» Exercise details
Filter the listing below down to the lines containing the word "agent".

----

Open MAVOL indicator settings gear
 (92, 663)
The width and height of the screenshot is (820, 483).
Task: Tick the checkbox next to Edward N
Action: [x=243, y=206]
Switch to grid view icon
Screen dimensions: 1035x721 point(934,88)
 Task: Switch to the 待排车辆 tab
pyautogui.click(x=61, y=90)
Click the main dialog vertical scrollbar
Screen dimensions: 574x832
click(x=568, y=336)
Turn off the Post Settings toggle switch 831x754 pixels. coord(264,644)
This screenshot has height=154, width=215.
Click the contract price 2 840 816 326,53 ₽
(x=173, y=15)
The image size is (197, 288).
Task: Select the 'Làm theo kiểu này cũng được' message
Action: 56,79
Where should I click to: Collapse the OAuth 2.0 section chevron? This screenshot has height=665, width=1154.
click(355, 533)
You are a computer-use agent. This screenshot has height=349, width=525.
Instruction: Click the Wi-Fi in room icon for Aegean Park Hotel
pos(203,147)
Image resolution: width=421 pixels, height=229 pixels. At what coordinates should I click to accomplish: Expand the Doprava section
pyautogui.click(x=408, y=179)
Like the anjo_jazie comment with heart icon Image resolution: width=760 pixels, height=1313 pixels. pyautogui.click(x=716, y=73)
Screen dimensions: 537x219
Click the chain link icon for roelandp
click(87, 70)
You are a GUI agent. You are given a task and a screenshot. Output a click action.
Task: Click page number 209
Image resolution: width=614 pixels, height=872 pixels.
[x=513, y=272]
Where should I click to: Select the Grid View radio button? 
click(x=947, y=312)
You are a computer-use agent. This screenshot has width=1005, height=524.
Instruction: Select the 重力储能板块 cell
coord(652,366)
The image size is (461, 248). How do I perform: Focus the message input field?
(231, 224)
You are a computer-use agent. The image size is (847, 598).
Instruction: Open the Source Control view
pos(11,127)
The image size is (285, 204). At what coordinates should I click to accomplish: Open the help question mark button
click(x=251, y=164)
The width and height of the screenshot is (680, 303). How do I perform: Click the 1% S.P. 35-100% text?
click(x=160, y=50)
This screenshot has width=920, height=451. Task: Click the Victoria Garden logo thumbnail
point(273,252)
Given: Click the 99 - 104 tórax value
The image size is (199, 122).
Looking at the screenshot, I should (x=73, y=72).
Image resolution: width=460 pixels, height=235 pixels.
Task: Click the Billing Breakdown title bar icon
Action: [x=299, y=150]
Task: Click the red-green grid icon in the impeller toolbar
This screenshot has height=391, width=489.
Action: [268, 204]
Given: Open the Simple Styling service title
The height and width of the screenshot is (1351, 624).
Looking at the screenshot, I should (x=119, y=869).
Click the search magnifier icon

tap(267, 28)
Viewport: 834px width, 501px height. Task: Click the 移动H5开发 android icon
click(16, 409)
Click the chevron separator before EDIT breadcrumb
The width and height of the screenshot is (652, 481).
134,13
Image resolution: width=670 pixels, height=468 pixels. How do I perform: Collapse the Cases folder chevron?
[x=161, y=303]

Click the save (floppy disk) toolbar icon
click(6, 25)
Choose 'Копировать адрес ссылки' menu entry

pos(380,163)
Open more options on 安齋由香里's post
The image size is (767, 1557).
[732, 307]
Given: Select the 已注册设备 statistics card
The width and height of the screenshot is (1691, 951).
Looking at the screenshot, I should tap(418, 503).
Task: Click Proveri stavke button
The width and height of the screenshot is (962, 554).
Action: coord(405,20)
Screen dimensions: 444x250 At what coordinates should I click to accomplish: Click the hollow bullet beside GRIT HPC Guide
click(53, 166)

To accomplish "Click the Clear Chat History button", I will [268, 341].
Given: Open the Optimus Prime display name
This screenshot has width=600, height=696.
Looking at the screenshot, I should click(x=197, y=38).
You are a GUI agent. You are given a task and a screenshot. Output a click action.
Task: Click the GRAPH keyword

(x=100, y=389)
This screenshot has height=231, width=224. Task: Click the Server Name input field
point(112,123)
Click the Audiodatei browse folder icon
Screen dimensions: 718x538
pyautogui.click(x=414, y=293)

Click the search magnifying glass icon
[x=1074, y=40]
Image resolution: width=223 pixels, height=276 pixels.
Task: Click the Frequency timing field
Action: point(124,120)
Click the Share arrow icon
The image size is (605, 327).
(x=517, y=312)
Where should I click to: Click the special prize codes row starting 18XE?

----

» Exercise result
You are a computer-use agent. This screenshot has height=349, width=525.
You are a GUI agent. You are given a task and a screenshot. Output a click action.
You are a computer-use agent. This screenshot has width=1005, height=524.
You are a computer-use agent. The image size is (847, 598).
You are a GUI agent. You are given a task and a screenshot. Output a click action.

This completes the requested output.